Musk has suggested that AI can lead to a utopian world where no one needs to work, and everyone is paid a “universally high income.” The dangers inherent in this kind of Star Trek-ish, AI final-frontier scenario is worth exploring just a bit further. It’s a given that artificial intelligence already has a global presence. It’s also a fact that many of AI’s best-known researchers and entrepreneurs have expressed deep concerns over the potential human impact of generative AI, that is, AI that learns from consuming vast amounts of current data to generate new output or content.

Imagine for a moment Elon Musk’s utopian world where most people don’t have work to do. Are we imagining a technological utopia of concentrated boredom? If we have concerns today about the rise in mental illness, what kinds of personality, mood and anxiety disorders can we expect in the utopian tedium of 2080? A surge in suicides?

Will this brave new world of AI be a world without doctors, teachers, waitresses, retail workers, manufacturing workers, warehouse workers, and customer service employees? If so, who wants to sign up? Can you play golf 365 days a year? While some may think I’m carrying this case to an extreme, Elon Musk’s crystal ball gets increasingly clear. This may well be our future.

Recent Gallup polling showed that 20% of Americans unemployed for at least a year reported being depressed, double that of those employed. The Atlantic magazine, in an article on the possible effects of a work-free world, reported that, “Some research suggests that the explanation for rising rates of mortality, mental-health problems, and addiction among poorly-educated, middle-aged people is a shortage of well-paid jobs. Another study shows that people are often happier at work than in their free time. Perhaps this is why many worry about the agonizing dullness of a jobless future.”

Technology is a juggernaut, and when driven by profit incentives, it’s hard to slow down its development enough to build guardrails around its potential pernicious effects while preserving its bountiful effects. But for me, it all boils down to what I consider to be a generally accepted psychological fact, that work gives people a meaningful sense of purpose in life. Yes, people will often complain about work circumstances, but on the whole people who are working are happier than people who are unemployed. There’s nothing more depressing than an overwhelming sense of purposelessness.

There are those, of course, who say a world without work will just cause people to more thoroughly engage in the arts, explore the environment and do more things with friends… in other words become more social.

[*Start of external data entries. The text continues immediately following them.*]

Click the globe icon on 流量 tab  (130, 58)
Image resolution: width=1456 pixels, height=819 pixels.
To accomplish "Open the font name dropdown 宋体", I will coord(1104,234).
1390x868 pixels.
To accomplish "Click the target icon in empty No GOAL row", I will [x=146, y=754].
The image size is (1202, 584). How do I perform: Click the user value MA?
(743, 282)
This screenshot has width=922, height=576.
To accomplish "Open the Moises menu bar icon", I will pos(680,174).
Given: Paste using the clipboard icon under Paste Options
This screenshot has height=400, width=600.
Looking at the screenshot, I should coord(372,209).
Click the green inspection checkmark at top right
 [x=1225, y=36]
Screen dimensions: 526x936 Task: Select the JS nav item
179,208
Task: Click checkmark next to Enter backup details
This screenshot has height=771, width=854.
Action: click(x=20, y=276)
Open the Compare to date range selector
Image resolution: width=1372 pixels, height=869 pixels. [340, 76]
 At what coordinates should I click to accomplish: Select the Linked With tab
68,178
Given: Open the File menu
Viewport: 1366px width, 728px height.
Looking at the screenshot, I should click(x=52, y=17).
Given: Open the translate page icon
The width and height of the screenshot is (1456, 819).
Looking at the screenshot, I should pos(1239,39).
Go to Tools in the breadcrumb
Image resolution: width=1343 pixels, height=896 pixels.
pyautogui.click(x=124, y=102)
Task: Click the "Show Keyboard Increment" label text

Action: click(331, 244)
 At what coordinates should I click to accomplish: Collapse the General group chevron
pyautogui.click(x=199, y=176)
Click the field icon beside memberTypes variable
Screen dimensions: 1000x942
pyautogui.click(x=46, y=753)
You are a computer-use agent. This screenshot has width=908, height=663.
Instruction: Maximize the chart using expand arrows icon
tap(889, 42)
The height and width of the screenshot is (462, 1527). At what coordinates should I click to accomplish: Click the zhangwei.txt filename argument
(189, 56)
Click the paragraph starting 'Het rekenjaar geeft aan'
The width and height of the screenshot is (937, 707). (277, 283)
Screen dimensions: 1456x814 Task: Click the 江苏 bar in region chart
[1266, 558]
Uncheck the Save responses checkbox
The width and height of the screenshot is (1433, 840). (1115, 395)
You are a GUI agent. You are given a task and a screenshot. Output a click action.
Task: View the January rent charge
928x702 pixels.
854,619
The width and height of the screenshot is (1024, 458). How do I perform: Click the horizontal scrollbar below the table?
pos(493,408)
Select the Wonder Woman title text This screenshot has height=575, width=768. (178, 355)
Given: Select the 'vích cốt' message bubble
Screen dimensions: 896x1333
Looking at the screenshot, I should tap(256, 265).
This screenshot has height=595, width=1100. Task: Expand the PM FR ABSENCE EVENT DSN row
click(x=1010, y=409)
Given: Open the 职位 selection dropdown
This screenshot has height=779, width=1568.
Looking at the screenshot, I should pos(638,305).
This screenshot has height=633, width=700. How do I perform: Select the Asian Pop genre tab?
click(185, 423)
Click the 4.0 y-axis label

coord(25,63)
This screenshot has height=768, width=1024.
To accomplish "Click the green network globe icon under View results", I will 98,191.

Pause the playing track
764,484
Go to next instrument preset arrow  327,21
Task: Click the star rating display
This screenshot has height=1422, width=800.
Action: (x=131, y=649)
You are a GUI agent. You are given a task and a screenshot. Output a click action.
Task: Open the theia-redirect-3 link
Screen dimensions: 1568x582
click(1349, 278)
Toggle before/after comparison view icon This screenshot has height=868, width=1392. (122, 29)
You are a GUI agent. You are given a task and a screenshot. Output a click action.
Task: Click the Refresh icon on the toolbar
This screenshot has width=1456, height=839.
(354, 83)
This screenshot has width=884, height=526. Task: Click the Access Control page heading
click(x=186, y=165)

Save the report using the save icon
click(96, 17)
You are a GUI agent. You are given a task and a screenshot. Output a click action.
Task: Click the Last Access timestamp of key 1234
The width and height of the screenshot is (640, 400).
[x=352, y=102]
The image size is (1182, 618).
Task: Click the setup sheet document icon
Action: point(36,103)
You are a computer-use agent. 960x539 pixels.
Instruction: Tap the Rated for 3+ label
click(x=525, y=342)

Guardian journalist Caroline Davis recently put this viewpoint into historical perspective: “Irish playwright Oscar Wilde (19th century) thought hard work the refuge of those with nothing better to do while he envisaged a society of “cultivated leisure” as machines performed the necessary and unpleasant tasks. Karl Marx’s dream (20th century) was of a society-regulated general production that allowed liberated workers to “hunt in the morning, fish in the afternoon, rear cattle in the evening, criticize after dinner’ without the drudgery of being tied to one job.”

Whether we wind up in utopia, dystopia or something in between, be careful what you wish for. Instead, in all seriousness, we need to plan for a future where artificial intelligence may be one of the most disruptive forces in human history. It’s moving fast. Personally, professionally and policywise, we need to make sure we are ahead of the arc of this force, not behind it and subject to its passing turbulence.

Postscript: Sam Altman: “The global face of AI” and CEO of Open AI, the company that introduced ChatGPT this year, was fired last week. Some say it was because he wasn’t concerned enough about the threats of generative AI. Whatever, it was a stunning move by the company’s board. Hmm… the end of work for Sam?

Bill Sims is a Hillsboro resident, retired president of the Denver Council on Foreign Relations, an author and runs a small farm in Berrysville with his wife. He is a former educator, executive and foundation president.